Quite what the intention of this move was – apart from opportunistic cynicism on the part of the Russians – is not entirely clear. Certainly, huge swathes of mother Russia had been devastated during the conflict – not only its railways, but much of its industrial capacity, housing and even whole towns had simply ceased to exist, and needed to be recreated almost entirely from scratch. However, a high proportion of this German railway equipment was simply never used. A major factor in this is that the Russian track gauge is 1520mm (as opposed to the “standard gauge” of 1435mm used in Germany) necessitating complex regauging; these machines were 15kV a.c. as opposed to the then Russian standard of 3kV d.c.; but above that, the locos and catenary simply were not suited to the harsh environment – certainly not where they wished to use it.
It had apparently been intended to use a portion of this “recovered” German equipment to build a freight-only line at Vorkuta, deep into the Arctic Circle, over 1000 miles north-east of Moscow. The Soviets also wanted to electrify a route from Tobul to Akmolinsk in Kazakhstan with the German system.

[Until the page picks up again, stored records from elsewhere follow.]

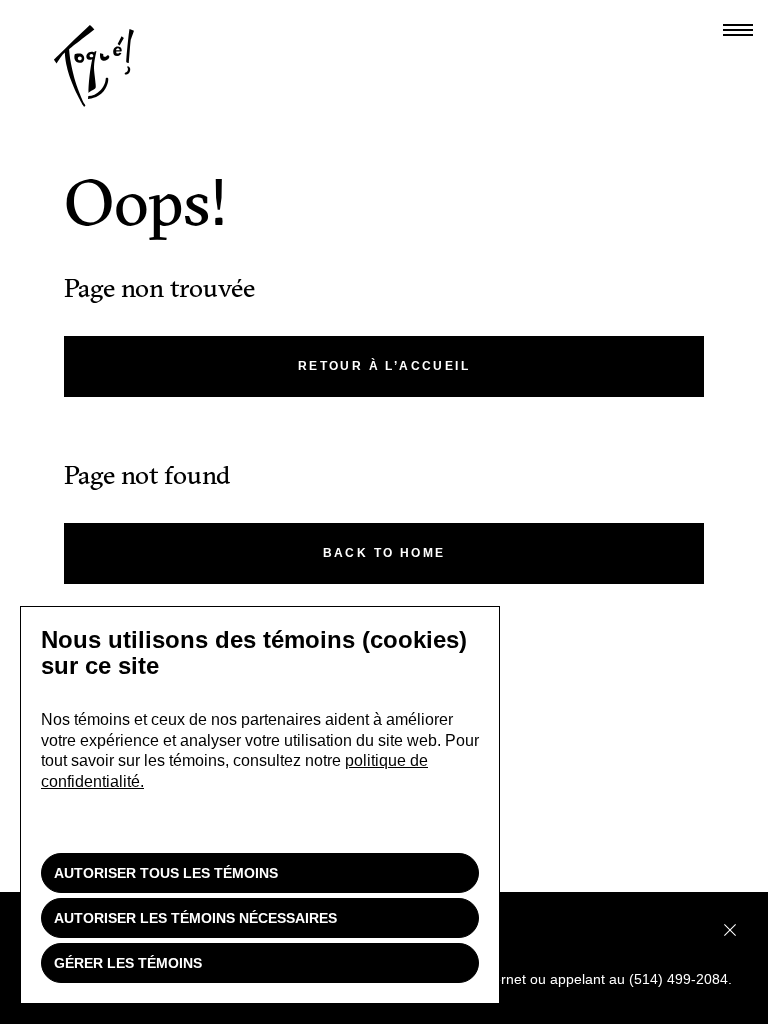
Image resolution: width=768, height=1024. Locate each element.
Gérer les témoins (128, 963)
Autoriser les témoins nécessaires (195, 918)
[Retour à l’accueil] (94, 102)
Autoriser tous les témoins (166, 873)
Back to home (384, 553)
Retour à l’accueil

However, it soon became apparent that there was no obvious way to generate electricity for a system in this location and/or then get it into the overheads.
In 1953, the USSR largely gave up and gave the Deutsche Reichsbahn of East Germany the opportunity to purchase much of this material back. This they did (it is said that the E04s were returned as trade for some brand-new East German-built carriages), although a lot of it was simply no longer usable; in truth, after its thuggish dismantling in 1946 and conveyance across the continent in questionable conditions, it never would have been. The first newly-(re)electrified route to open in the DDR was that from Halle (Saale) to Köthen, on 1st September 1955. However, progress with re-electrification was slow until after the 1972/73 oil crisis; again, this policy had been born of Moscow, who had a vested interest in selling cheap oil to the DDR through the Družba pipeline. Therefore these locos – and indeed their sisters “over the wall” – lived out their final years in relative obscurity.
Under the 1971 renumbering schemes, the Western (DB) locos were rechristened class 104 whereas the Eastern (DR) machines became class 204. E04 09 missed out on its new number by a matter of weeks, being involved in an accident that ended its operational life on 10th December 1970.
Number detail of E04 01 (JW)
The DR locos were all withdrawn from use by the end of 1976, 204 005 having the honour of hauling the final passenger working by the class on 28th November of that year. However most of them were not scrapped immediately; further use as stationary transformers or as heating units for various purposes (trains, point heaters, hump yard retarders etc) beckoned. As such, many survived extant right up to German reunification, and this has allowed a high percentage of them to enter preservation.
Conversely, the DB locos survived in traffic a little longer – withdrawn from Osnabrück depot by 1982 – but with no life-extending further use on the cards for them, all but one – 104 020, which passed to the collection of the DB Museum – were scrapped.
Four of the class remain extant, however none are currently operational. Two belong to the DB Museum and are on permanent display as monuments:-
204 001 is part of the museum display in platform 24 at Leipzig Hbf. (Officially 188 045).
104 020 outside the DB Headquarters in Frankfurt am Main.
Additionally, two are museum pieces in the former East Germany:-
204 007 is at the Traditionsbetriebswerk Staßfurt.
204 023 is at the Eisenbahnmuseum Weimar.